La falsa dicotomía entre espontaneidad y organización
La oposición entre espontaneidad y organización constituye uno de los lugares comunes más persistentes del debate público sobre los movimientos sociales. También es una de las ideas cuestionadas por quienes han estudiado la acción colectiva. El sociólogo Iván Sainsaulieu ha señalado que la espontaneidad ha sido sistemáticamente subestimada debido a una forma binaria de comprender la movilización social: espontaneidad versus organización, racionalidad versus emoción, orden versus caos. Desde esta mirada, lo espontáneo aparece como algo necesariamente inorgánico, irracional y manipulable. Por lo mismo, si una protesta alcanza niveles significativos de coordinación, la conclusión parece obvia, alguien debió haberla organizado.
Sin embargo, la investigación social muestra algo muy distinto. La espontaneidad no es la ausencia de organización, sino una de sus formas posibles. Se trata de una coordinación que emerge sin jerarquías rígidas, sin direcciones centralizadas y sin planes completamente definidos de antemano. Como han planteado David Snow y Dana Moss, este tipo de acción supone disposiciones previas, aprendizajes acumulados, emociones compartidas y determinadas condiciones sociales que hacen posible la movilización. La espontaneidad, en otras palabras, no surge de la nada.
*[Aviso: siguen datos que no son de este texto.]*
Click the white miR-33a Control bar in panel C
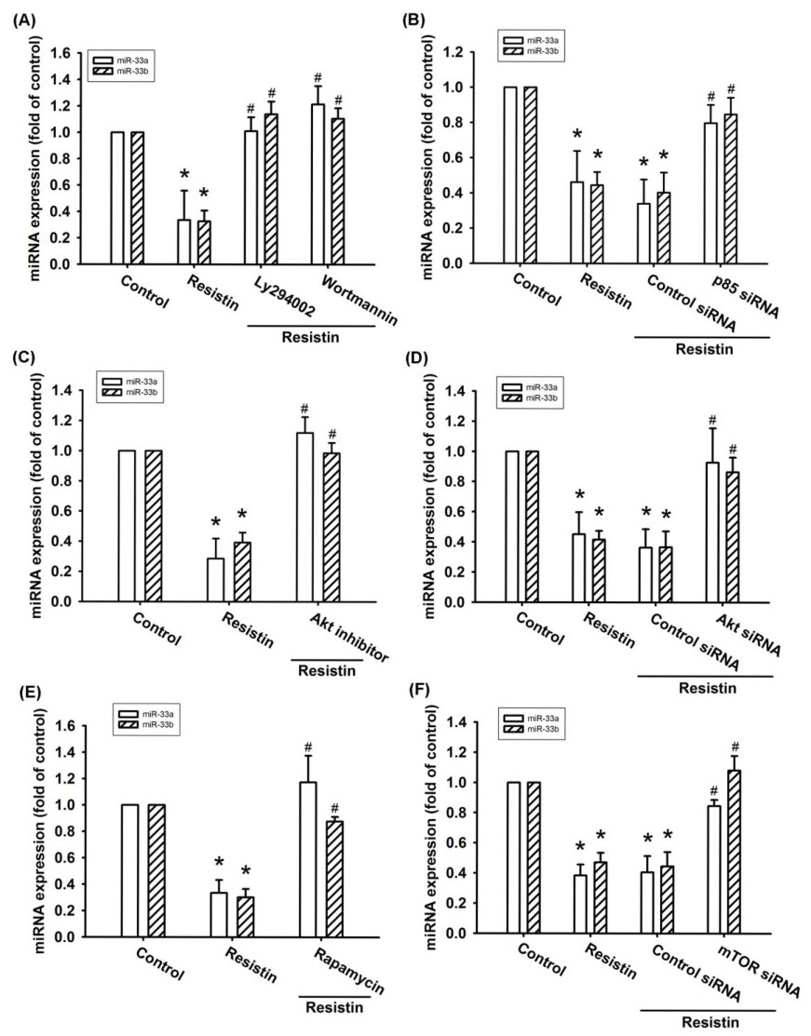[128, 526]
Por eso, que el 18 de octubre de 2019 cientos de miles de personas supieran dónde reunirse, cómo protestar, cómo sostener la movilización o cómo construir espacios de encuentro sin esperar instrucciones de una autoridad política, no constituye evidencia de una conspiración. Constituye evidencia de algo mucho más simple y, al mismo tiempo, más profundo, la existencia de memorias colectivas, saberes compartidos y experiencias históricas acumuladas que permanecen disponibles para ser activadas cuando las circunstancias lo requieren.
Repertorios de acción colectiva: el sustento de la movilización social
Hace décadas, Charles Tilly acuñó el concepto de repertorio de acción colectiva para describir el conjunto de formas disponibles que tienen los grupos para actuar políticamente. Un repertorio no es un manual de instrucciones ni un conjunto de técnicas aprendidas formalmente. Es un acervo histórico sedimentado en las experiencias de comunidades y generaciones, una memoria práctica que los sujetos portan en sus cuerpos y en sus formas de relacionarse con otros. La huelga, la marcha, la barricada, la olla común o la asamblea barrial no surgieron el 18 de octubre de 2019. Todas existían mucho antes. Algunas, desde hace décadas.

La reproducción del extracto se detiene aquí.